2. Cooperative Ventures and Louisiana Law

Because Amoco and F L did not specifically address whether take-or-pay payments are part of the amount realized from the sale of gas and because the Lease does not base gas royalties on production, we interpret the Lease's gas royalty clause in a manner consistent with the Lease's object and nature. LA.CIV. CODE ANN. arts. 2048, 2053 (West 1987); Henry v. Ballard Cordell Corp., 418 So.2d 1334, 1339 (La. 1982). We glean the nature and objective of a gas lease from Louisiana's Supreme Court:

Where the mineral lease provides for payment to the lessor of a fractional royalty interest, the lease arrangement is in the nature of a cooperative venture: the lessor contributes the land and the lessee the capital and expertise necessary to develop the minerals for the mutual benefit of both parties ....

... The ultimate objective of the royalty provisions of a lease is to fix the division between the lessor and lessee of the economic benefits anticipated from the development of the minerals.

Id. at 1338 (emphasis added). The court cites with approval Professor Harrell's statement that

any determination of the market value of gas which . . . permits either the lessor or lessee to receive a part of the gross revenues from the property greater than the fractional division contemplated by the lease, should be considered inherently contrary to the basic nature of the lease and be sustained only in the clearest of cases.

Id., at 1338 n. 10, quoting Harrell, Developments in Non Regulatory Oil Gas Law, The 30th Annual Institute on Oil Gas Law Taxation, Southwestern Legal Foundation, 336 (1979) (emphasis added).

We think that Louisiana's Supreme Court would hold take-or-pay payments to be part of the "amount realized" from the sale of gas under the Lease. Amoco secured the right to take-or-pay payments only by executing a contract to sell the gas that Amoco acquired pursuant to the Lease. The payments, like the market price paid for gas taken, constitute economic benefits that Amoco received from granting Columbia the right to take gas from the leased premises, a right that Amoco got through the Lease. It would be contrary to the nature of the lease as a cooperative venture to allow a benefit by any name that is attributable to the gas under the leased premises to inure exclusively to the lessee.

_Task set:_
A: In the passage on take-or-pay payments and gas royalties, what does the lessee contribute to the cooperative venture described by Louisiana's Supreme Court?
B: Extend the court's discussion of take-or-pay payments and gas royalties, picking up after its final sentence.

_Given information:_
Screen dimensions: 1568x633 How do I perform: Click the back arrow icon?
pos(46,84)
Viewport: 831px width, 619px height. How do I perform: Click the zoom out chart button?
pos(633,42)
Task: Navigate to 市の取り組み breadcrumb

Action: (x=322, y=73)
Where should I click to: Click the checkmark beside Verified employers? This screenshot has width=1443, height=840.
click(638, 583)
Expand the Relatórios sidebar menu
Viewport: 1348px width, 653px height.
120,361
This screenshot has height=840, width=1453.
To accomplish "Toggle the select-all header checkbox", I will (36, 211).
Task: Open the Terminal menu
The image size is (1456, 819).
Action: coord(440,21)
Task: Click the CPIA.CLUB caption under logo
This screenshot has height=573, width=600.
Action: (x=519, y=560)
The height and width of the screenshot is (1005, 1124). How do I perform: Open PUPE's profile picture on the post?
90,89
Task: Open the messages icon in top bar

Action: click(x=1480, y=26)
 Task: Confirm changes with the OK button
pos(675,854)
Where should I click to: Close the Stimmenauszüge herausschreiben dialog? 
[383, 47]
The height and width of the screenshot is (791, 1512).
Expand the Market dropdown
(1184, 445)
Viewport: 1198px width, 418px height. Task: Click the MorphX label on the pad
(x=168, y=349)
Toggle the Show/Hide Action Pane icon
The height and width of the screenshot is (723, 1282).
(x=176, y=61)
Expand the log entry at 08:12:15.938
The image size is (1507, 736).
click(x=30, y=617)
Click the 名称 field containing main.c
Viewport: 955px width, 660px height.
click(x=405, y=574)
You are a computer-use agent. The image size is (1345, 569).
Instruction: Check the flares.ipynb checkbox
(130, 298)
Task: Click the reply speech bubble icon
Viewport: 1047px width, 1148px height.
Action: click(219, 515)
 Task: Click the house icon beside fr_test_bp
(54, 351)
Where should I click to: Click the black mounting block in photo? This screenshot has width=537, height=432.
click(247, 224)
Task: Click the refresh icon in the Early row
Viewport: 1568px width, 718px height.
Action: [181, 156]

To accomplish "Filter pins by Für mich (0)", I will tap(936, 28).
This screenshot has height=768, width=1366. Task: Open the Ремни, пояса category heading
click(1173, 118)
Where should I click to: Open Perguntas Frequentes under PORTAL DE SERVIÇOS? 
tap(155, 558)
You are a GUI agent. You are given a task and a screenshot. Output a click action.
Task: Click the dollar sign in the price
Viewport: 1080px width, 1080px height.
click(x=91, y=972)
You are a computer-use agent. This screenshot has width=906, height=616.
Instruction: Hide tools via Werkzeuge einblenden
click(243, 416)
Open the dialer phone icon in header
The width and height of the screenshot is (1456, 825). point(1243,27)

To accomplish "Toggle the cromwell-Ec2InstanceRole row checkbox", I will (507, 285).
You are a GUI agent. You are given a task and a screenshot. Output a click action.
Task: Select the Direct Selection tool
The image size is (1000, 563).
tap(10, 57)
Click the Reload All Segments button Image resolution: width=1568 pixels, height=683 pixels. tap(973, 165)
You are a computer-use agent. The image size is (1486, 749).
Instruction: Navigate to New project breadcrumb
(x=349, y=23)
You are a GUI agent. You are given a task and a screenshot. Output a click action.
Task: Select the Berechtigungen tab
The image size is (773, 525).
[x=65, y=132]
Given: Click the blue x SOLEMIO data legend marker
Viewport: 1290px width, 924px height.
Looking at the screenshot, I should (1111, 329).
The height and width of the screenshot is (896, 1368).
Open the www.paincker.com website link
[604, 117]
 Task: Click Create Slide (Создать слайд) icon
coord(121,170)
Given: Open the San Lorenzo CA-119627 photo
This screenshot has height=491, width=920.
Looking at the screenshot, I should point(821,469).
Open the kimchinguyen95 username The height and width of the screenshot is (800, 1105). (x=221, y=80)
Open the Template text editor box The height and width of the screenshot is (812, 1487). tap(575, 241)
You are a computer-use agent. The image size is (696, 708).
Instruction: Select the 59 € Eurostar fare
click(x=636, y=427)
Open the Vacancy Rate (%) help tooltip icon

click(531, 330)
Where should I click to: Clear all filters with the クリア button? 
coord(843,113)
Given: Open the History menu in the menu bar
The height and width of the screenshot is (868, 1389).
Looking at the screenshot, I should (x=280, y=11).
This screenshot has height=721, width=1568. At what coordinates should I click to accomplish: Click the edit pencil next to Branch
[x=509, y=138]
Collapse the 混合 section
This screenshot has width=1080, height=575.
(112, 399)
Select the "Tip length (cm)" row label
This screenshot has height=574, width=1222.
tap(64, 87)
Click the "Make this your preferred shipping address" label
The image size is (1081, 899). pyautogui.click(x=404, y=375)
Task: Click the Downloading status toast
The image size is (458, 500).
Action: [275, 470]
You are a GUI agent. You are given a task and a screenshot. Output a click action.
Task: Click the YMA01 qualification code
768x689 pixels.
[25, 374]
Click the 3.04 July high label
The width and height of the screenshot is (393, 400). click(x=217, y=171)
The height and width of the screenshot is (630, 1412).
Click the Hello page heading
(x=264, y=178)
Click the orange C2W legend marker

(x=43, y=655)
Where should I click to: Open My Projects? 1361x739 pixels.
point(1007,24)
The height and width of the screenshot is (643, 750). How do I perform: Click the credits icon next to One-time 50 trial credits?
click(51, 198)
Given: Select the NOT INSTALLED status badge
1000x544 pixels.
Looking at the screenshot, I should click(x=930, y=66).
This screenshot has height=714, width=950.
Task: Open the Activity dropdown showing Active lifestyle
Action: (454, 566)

_Answers to the problems:_
A: The capital and expertise necessary to develop the minerals.

B:
We recognize that our statement of why Columbia gave Amoco take-or-pay monies may contradict Diamond Shamrock's assertion that "take-or-pay payments are payment for the pipe-line-purchaser's failure to purchase ... gas." 853 F.2d at 1167. But even if Diamond Shamrock's rationale depends on this statement of take-or-pay-clause purpose, nothing supports the argument that the Diamond Shamrock court intended to or could have established the purpose of take-or-pay clauses for all those who come before this court.
It is wholly unrealistic to think that one would pay to not take gas outside the context of a gas sales contract securing the right to certain reserves. In that the "payments to not take gas" are only ancillary to the right to take gas, we believe, in accordance with Louisiana jurisprudence, that they are an economic benefit attributable to the sale of gas under the Lease and therefore subject to royalty. Our characterization of the payments as economic benefits from the Lease instead of part of the price of any gas taken under the Lease avoids the theoretical problem of attribution when no gas is taken under a lease. See id. at 1166-67.

A commentator posits two economic benefits from a gas lease that he claims are legitimately enjoyed by the lessee to the exclusion of the lessor. White, The Right To Recover Royalties on Natural Gas Take-Or-Pay Settlements, 41 OKLA.L.REV. at 673. We refute his assertions to bolster and further define our conclusion as to the sharing of all economic benefits.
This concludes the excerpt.